*TEXT FOR ANALYSIS:*
Workout Wednesday – EMOM?

Workout Wednesday – EMOM?

It’s Wednesday and from the moment I opened my eyes I’ve thought about only one thing — working out.

 

In truth, it’s mostly because I could feel the stiffness in my muscles from yesterday’s workout AND I’m looking forward to another session in the gym tonight!!

 

Last Night’s Workout

Sometimes walking into the gym for my Crossfit class is like walking into a foreign classroom– and trying to decipher the board requires a dictionary and an expert in hieroglyphics.  Last night’s workout board looked like this:

  • W/U – OYO
  • Gymnastics – 50 ABMAT SitUps
  • Endurance
    • EMOM (10min)
      • 2 HRPU
      • 2 squats
      • 2 burpees
      • 20 SU
  • MetCon
    • 1 – 10/ 10 – 1
      • Deadlift (135/115)

*PROBLEM DESCRIPTION:* Transcribe the workout post from "In truth, it’s" down to "the gym tonight!!".

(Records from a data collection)
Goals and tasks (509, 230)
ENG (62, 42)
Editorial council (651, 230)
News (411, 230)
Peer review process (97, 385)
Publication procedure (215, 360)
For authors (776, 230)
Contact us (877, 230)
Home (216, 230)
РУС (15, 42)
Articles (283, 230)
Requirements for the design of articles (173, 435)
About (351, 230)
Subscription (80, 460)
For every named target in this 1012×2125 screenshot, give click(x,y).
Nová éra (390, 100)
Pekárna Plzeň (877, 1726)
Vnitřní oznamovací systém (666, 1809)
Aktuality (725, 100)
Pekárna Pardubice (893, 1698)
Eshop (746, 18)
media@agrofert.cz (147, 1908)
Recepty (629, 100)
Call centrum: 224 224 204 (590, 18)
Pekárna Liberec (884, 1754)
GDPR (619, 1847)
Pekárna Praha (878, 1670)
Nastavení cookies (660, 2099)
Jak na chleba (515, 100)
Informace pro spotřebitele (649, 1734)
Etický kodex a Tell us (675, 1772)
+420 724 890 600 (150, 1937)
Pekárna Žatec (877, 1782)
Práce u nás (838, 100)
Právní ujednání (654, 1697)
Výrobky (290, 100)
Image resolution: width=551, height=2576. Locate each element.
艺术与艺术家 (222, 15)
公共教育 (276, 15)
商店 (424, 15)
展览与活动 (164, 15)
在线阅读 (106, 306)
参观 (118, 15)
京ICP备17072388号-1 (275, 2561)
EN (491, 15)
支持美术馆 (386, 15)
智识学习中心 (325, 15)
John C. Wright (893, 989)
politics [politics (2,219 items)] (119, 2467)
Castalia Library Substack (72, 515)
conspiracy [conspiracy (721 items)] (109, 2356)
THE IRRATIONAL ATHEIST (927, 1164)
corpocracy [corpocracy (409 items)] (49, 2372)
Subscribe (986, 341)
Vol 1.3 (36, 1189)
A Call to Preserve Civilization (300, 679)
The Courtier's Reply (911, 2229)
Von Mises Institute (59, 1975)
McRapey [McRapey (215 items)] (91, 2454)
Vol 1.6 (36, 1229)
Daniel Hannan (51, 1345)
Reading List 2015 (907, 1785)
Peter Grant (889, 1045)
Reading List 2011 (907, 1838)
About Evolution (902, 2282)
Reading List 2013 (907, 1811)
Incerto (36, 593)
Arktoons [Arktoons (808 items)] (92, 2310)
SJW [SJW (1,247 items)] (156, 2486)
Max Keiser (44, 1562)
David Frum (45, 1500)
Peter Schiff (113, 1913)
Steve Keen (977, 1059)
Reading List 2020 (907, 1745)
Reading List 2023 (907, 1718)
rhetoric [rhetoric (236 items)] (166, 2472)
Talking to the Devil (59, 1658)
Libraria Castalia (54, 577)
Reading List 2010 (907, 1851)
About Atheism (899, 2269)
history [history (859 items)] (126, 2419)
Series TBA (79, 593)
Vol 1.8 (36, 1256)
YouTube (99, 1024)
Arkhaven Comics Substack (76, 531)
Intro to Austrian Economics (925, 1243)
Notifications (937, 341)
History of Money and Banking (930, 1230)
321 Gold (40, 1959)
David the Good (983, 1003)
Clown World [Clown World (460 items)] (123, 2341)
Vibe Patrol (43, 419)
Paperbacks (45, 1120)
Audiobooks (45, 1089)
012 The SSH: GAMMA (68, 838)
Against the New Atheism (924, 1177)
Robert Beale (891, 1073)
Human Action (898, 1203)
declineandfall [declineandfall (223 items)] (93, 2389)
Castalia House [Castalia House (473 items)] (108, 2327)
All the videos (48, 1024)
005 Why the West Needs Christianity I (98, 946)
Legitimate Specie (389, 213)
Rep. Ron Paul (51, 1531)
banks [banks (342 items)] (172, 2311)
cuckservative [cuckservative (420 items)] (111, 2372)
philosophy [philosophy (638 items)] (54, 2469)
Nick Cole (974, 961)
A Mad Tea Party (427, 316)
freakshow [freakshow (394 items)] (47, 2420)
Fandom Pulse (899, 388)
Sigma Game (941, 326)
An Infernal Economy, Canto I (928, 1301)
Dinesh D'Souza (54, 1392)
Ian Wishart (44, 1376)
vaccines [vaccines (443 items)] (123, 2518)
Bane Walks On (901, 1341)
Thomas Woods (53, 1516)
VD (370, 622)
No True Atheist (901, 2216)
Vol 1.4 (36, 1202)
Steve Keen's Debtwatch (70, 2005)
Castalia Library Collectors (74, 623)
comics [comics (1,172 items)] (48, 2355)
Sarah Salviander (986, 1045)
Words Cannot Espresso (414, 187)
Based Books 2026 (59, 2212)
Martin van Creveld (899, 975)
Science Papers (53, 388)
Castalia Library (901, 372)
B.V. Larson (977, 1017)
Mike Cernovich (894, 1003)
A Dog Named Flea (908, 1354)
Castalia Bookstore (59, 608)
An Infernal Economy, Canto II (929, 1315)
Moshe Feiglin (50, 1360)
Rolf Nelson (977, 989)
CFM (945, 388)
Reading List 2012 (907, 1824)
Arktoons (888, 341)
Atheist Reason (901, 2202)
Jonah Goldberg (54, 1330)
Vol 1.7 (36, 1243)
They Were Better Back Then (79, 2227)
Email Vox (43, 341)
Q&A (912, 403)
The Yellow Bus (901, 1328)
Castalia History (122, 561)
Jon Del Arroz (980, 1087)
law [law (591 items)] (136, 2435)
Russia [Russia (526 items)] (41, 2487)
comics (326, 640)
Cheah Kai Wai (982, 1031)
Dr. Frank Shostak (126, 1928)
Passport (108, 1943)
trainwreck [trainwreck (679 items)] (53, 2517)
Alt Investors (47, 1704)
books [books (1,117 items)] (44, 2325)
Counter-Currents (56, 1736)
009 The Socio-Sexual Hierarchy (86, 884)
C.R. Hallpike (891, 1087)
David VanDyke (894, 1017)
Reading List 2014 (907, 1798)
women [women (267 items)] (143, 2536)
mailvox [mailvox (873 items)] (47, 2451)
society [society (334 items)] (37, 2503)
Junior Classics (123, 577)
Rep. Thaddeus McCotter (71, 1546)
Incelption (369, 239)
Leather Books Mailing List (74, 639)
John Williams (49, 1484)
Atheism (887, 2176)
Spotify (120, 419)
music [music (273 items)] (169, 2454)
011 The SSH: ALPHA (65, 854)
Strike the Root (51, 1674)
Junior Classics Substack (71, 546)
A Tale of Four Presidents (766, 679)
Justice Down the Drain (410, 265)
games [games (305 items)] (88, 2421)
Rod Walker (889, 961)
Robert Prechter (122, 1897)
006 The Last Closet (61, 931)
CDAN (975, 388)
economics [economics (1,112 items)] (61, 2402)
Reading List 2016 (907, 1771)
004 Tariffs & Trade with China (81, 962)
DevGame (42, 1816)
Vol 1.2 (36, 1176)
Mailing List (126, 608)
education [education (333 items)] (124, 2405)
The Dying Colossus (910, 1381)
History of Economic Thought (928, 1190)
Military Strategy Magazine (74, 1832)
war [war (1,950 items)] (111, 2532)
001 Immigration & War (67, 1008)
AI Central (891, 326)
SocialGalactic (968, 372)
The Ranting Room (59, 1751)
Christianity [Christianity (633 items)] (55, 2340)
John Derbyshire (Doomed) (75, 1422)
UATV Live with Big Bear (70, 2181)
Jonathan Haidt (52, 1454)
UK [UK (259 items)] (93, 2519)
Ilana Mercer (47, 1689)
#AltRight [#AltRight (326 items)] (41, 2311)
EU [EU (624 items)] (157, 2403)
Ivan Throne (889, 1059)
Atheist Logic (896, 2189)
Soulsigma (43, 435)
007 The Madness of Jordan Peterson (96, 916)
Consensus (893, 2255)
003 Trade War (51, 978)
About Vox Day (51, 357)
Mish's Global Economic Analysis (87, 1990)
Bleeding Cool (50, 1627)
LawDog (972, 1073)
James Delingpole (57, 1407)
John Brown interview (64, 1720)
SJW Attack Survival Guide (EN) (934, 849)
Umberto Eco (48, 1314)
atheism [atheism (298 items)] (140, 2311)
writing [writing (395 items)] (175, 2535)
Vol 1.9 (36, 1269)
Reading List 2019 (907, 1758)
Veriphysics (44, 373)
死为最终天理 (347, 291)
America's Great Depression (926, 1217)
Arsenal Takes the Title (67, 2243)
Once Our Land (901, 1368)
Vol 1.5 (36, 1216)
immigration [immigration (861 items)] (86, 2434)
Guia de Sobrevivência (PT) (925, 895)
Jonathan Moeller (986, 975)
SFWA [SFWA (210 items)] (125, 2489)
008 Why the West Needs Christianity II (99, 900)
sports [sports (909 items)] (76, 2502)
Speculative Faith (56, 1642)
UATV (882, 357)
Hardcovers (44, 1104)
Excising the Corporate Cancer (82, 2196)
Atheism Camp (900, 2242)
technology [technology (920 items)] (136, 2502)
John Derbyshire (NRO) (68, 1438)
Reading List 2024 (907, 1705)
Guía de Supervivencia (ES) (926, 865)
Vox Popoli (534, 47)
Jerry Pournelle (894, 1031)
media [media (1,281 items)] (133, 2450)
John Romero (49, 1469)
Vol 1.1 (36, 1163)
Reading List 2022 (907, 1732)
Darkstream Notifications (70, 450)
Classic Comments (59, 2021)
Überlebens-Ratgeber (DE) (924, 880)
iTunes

*SOLVED PROBLEM:*
In truth, it’s mostly because I could feel the stiffness in my muscles from yesterday’s workout AND I’m looking forward to another session in the gym tonight!!